* _Tugas_:
Tuliskan ulang baris-baris tanpa perubahan apa pun, mulai dari baris yang memuat "932x678 pixels." sampai dengan baris yang memuat "Action: click(x=667, y=384)". Jangan sertakan gambar dalam jawaban.

* _Bahan Sumber_:
⟨
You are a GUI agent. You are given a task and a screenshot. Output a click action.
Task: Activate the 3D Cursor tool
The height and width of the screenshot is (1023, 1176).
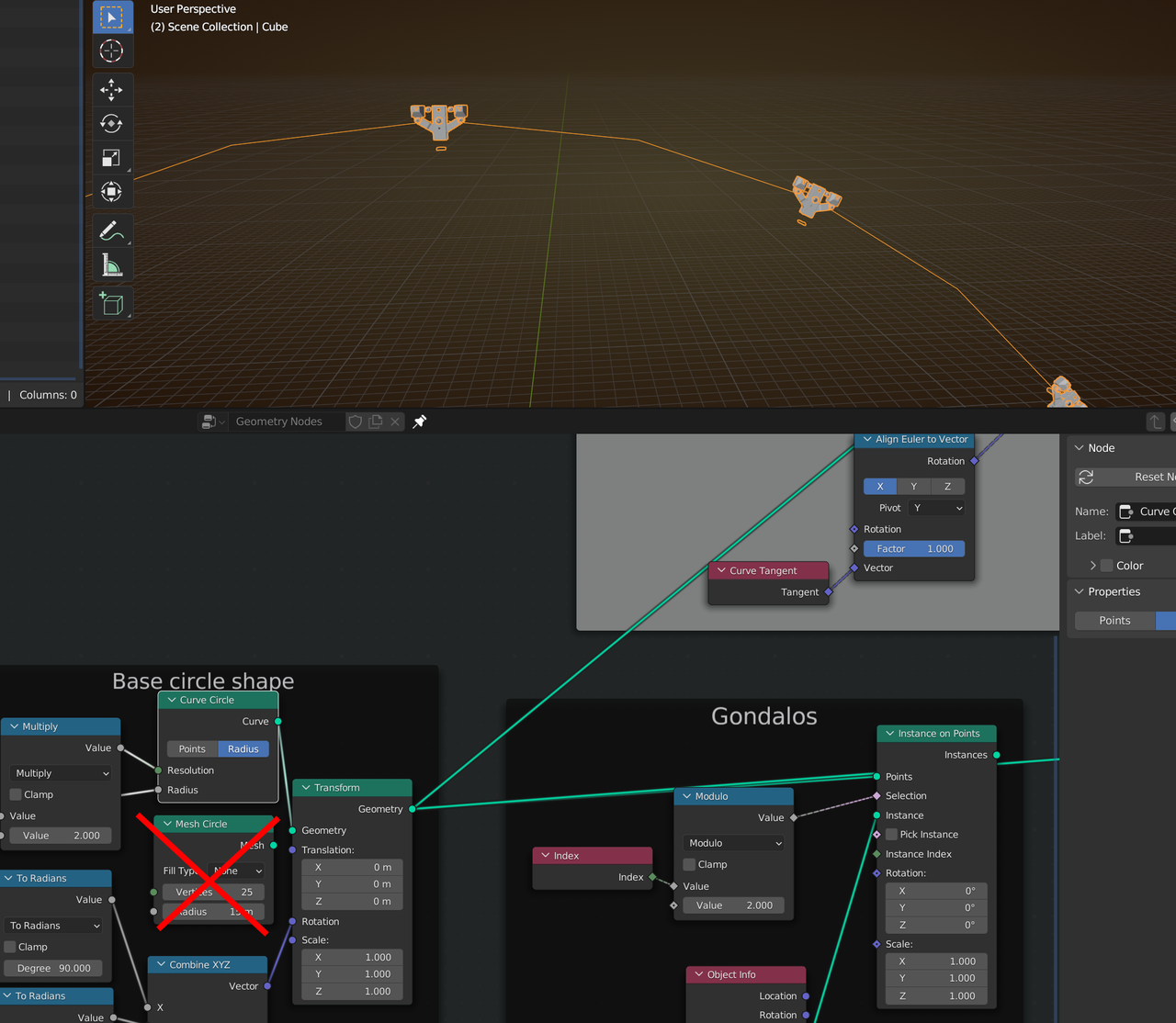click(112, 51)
⟩
⟨
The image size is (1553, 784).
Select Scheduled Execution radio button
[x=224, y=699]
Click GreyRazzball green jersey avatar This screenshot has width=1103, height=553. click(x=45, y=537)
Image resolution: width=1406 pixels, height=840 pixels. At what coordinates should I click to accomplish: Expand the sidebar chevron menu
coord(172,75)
⟩
⟨
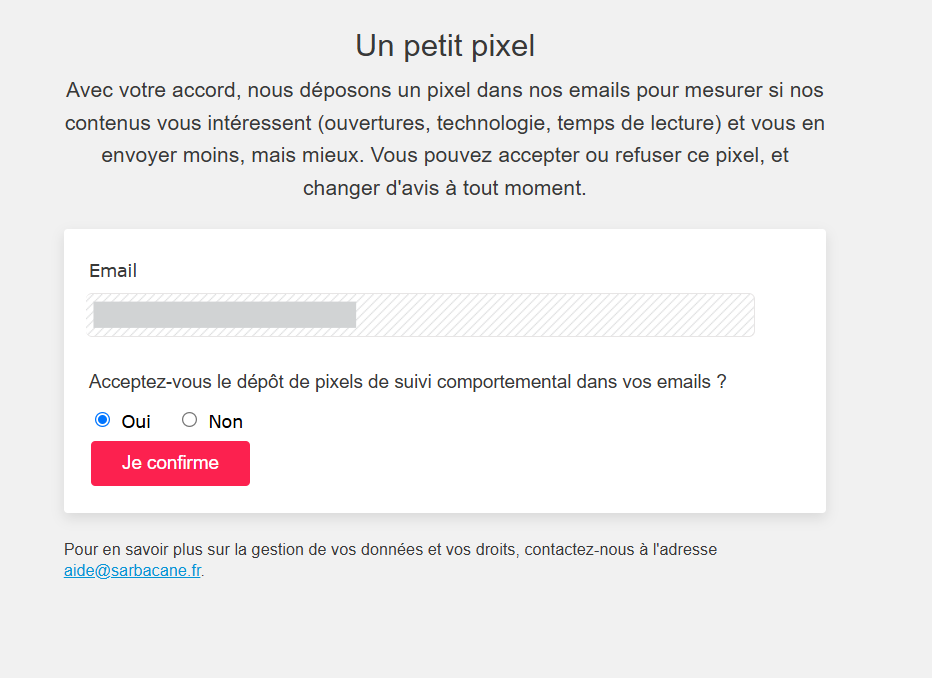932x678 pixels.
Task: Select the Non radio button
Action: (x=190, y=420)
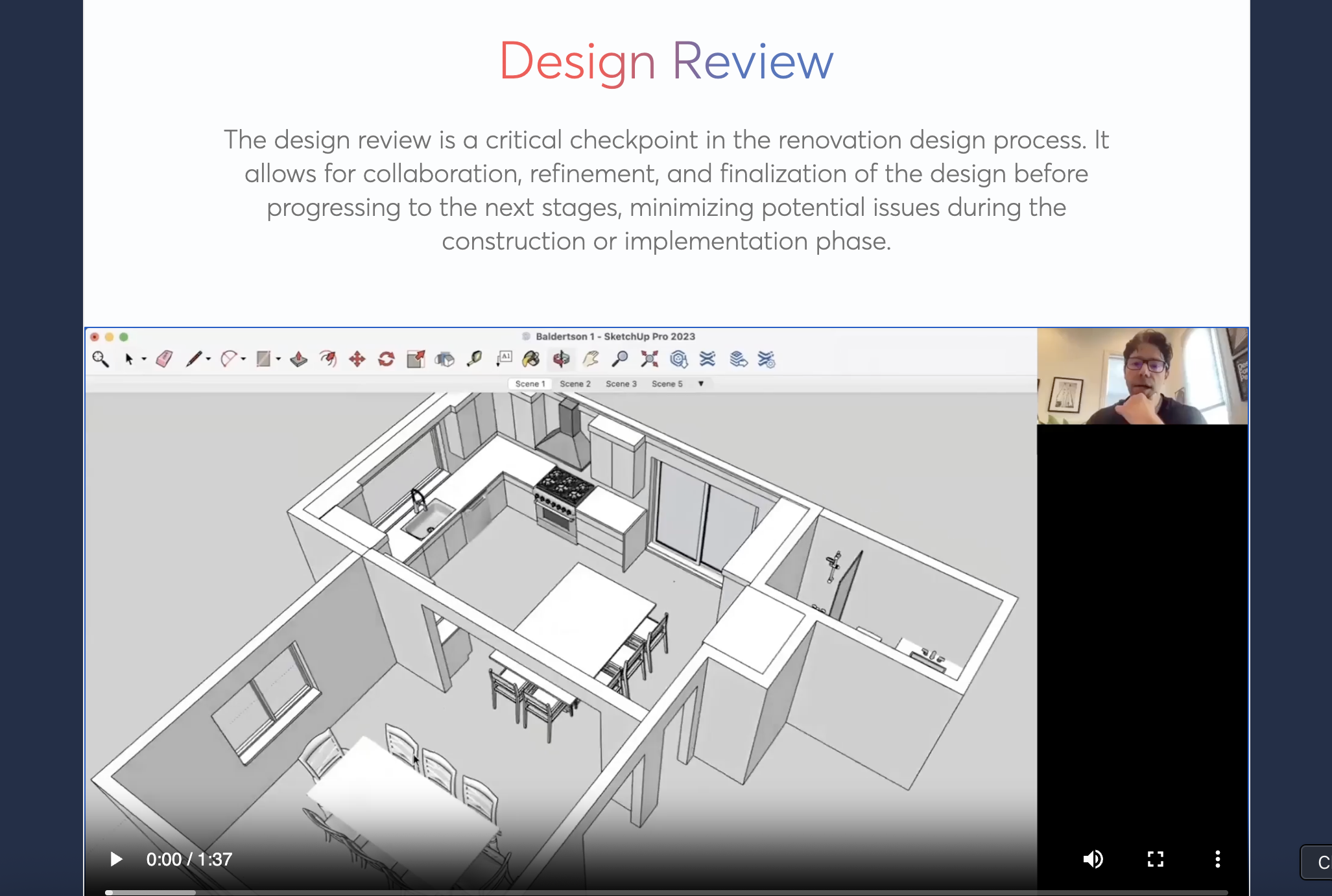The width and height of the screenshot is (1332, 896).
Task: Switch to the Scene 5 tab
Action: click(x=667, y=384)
⟩
* _Tugas Selesai_:
932x678 pixels.
Task: Select the Non radio button
Action: (x=190, y=420)
The width and height of the screenshot is (1332, 896).
Task: Switch to the Scene 5 tab
Action: click(x=667, y=384)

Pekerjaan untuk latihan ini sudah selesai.